A genuinely lower-cost surgeon — strong outcomes, lower geographic overhead, conservative practice structure — exists. The way to identify them is the same as identifying a strong surgeon at any price point: outcome library, volume, revision policy, written quote.

Utah vs. neighboring states

Average primary BA cost across nearby markets, all-in:

MarketRange
UtahYou are here$6,500–$12,000
Nevada (Las Vegas)$7,500–$14,000
Colorado (Denver)$8,000–$14,500
Arizona (Phoenix/Scottsdale)$7,500–$13,000
California (LA / SF)$9,000–$18,000

Utah is consistently 10–25% below California and 5–15% below Arizona/Colorado/Nevada at comparable surgeon tiers. The training, accreditation, and outcomes are comparable. This is why Utah is a meaningful destination for out-of-state BA patients.

Financing and payment

Most Utah cosmetic surgery practices accept:

  • •CareCredit. Most common third-party financing; 6–24 month interest-free promotional periods, then variable APR (~30%). Watch the deferred-interest math.
  • •Alphaeon Credit. Similar structure, slightly different terms.
  • •In-house payment plans. Some practices offer 6-month no-interest plans; less common.
  • •Credit cards / HSA. Straightforward.

Be wary of any quote conditioned on signing financing the same day. Same-day financing pressure is a sales tactic, not a clinical one.

Frequently asked questions

Will insurance cover any breast augmentation cost?

Cosmetic primary breast augmentation is not covered by insurance. The narrow exceptions: post-mastectomy reconstruction (federally mandated coverage under WHCRA) and capsular contracture revision in some cases. Cosmetic primary BA is patient-pay.

Should I shop on price?

Carefully. The $6,500–$12,000 range covers a real spread of surgeon experience, implant quality, and facility tier — and the cheapest 10% of quotes is often cheap for reasons that show up later.

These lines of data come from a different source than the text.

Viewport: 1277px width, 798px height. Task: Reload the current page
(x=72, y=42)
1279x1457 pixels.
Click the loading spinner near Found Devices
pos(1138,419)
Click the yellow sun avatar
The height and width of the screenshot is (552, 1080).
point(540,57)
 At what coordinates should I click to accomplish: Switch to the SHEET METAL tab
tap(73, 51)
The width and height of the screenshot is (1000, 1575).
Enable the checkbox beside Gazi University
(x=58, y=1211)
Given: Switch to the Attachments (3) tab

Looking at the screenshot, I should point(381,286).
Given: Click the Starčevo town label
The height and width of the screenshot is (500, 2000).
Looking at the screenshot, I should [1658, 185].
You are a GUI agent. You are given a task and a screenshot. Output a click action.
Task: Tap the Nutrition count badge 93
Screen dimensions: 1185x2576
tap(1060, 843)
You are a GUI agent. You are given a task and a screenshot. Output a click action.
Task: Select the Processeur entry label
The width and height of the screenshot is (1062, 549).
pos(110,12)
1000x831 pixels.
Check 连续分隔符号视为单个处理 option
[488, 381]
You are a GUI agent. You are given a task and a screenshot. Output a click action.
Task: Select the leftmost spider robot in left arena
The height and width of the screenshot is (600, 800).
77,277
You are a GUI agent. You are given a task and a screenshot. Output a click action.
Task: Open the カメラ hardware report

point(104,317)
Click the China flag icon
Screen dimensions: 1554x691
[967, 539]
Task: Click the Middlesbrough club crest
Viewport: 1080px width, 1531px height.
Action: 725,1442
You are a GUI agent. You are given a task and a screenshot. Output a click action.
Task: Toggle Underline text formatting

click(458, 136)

Compare quotes line-by-line, not by the headline number, and weight surgeon volume + revision policy heavily.

What if my consultation quote is much higher than the typical range?

Premium pricing in Utah typically reflects either geographic overhead (common in Park City and parts of Salt Lake City) or specific surgeon expertise (high-volume primary BA, fellowship training, exceptional outcome library). Ask the practice to explain the premium specifically. Honest practices can.

Are revisions ever free?

Some Utah surgeons include cosmetic revision in the first year at no surgeon-fee charge (you still pay facility and anesthesia). Some charge facility-cost only. Some charge full repeat cost. Get the policy in writing before you book.

How do I get a real quote?

A free first consult is standard at most Utah practices. The quote you receive after the consult should itemize: surgeon fee, anesthesia, facility, implant cost (with brand), pre/post-op visits, garment + supplies, and revision policy. If any of those are missing from the written quote, ask before you book.